# Data Quality Tutorial - Python 2

## Prerequisities
You should have worked through:
1. The Data Quality Core training module which is a foundation for all data quality training. This will explain the Data Quality Dimensions (like Uniqueness), and how each measure is calculated.
2. The Python 1 Tutorial (found in this directory).

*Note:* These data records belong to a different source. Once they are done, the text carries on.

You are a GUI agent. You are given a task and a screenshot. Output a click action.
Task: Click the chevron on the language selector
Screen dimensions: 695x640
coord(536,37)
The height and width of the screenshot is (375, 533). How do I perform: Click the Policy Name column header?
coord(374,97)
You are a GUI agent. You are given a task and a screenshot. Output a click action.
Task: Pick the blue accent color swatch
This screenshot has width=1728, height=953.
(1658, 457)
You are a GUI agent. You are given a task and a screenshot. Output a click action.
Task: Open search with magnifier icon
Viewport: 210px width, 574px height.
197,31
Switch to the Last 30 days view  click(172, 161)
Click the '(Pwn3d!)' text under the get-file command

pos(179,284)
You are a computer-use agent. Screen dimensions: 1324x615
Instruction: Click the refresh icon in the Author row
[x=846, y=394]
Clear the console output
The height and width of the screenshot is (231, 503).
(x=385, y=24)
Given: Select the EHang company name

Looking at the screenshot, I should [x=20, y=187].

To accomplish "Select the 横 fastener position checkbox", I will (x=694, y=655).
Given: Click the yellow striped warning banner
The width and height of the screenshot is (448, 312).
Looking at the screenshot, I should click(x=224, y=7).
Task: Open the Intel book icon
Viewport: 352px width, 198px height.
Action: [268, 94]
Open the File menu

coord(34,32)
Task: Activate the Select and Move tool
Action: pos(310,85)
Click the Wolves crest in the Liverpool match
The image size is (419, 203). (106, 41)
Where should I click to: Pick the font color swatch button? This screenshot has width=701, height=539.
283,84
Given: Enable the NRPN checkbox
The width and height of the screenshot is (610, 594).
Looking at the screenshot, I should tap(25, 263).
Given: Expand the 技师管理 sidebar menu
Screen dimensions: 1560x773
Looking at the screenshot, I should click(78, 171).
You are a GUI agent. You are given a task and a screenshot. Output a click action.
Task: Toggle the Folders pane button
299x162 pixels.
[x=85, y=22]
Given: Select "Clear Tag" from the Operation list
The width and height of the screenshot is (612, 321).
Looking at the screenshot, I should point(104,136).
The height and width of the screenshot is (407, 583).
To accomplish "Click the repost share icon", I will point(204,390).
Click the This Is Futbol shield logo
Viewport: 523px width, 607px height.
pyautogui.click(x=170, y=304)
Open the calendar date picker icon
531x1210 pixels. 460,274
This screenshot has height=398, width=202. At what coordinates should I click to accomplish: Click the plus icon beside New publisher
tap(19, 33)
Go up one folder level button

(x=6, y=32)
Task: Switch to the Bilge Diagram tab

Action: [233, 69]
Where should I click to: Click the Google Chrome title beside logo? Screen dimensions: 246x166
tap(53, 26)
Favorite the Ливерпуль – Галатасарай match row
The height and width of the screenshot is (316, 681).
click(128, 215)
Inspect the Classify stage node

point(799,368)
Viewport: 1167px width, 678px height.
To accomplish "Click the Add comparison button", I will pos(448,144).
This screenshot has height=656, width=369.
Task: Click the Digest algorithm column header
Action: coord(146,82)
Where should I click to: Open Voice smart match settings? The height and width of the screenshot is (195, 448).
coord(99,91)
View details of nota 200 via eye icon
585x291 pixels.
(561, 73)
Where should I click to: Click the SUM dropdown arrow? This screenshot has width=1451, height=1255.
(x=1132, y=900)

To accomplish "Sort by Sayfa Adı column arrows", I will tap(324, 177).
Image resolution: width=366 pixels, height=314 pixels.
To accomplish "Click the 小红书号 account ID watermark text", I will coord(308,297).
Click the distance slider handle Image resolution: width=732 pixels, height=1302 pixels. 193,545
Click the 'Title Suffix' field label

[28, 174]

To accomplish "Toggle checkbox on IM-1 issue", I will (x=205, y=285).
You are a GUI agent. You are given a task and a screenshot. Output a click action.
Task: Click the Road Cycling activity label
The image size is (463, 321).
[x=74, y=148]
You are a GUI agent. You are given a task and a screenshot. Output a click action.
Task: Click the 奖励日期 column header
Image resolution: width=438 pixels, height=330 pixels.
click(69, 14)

This will equip you to run all of the data quality functions against dataframes, interpret the output, and export the final report

### Prior coding experience required
* You should know what pandas dataframes are
* You should have some basic python knowledge

## Aims of Python 2
* To be able to write a data quality config file
    * this is one or more text files that define your data quality rules
* To be able to run this config file against your dataframe
* To write and use a regular expression config file as part of this workflow
    * the allows you to store all your regular expressions in one place, and makes the data quality config file more readable
* To understand how to obtain a config file directly from a data quality report
    * this assists a typical workflow where you might play around with several rules in a notebook, but then want a production-ready config file afterwards


In [None]:
from datetime import datetime

import pandas as pd

from gchq_data_quality import (
    DataQualityConfig,
    UniquenessRule,
    ValidityRegexRule,
)

Let's re-use the same dataframe we used in Python 1

In [None]:
df = pd.DataFrame(
    {
        "id": [1, 2, 3, 3, 5],  # 4 /5 unique
        "name": ["John", "Jane", "Dave", None, "Missing"],  # 1 null value
        "age": [30, 25, 102, 15, -5],  # a negative age
        "email": [
            "john@example.com",
            "jane@example.com",
            "dave@example",
            "test@test.com",
            "alice@example.com",
        ],  # invalid 3rd email
        "category": ["A", "B", "C", "D", "X"],
        "score": [
            10,
            20,
            30,
            40,
            -1,
        ],  # missing scores are defined as -1
        "date": [
            datetime(2023, 1, 1),
            datetime(2023, 2, 1),
            datetime(2023, 3, 1),
            datetime(2021, 1, 1),  # one date too old
            datetime(2023, 5, 1),
        ],
    }
)

df.head()

# Config Files
We define our data quality rules within one or more YAML files (YAML is a mark-up langauge, similar to JSON, that was chosen because it is simple and human-readable (more so than JSON)).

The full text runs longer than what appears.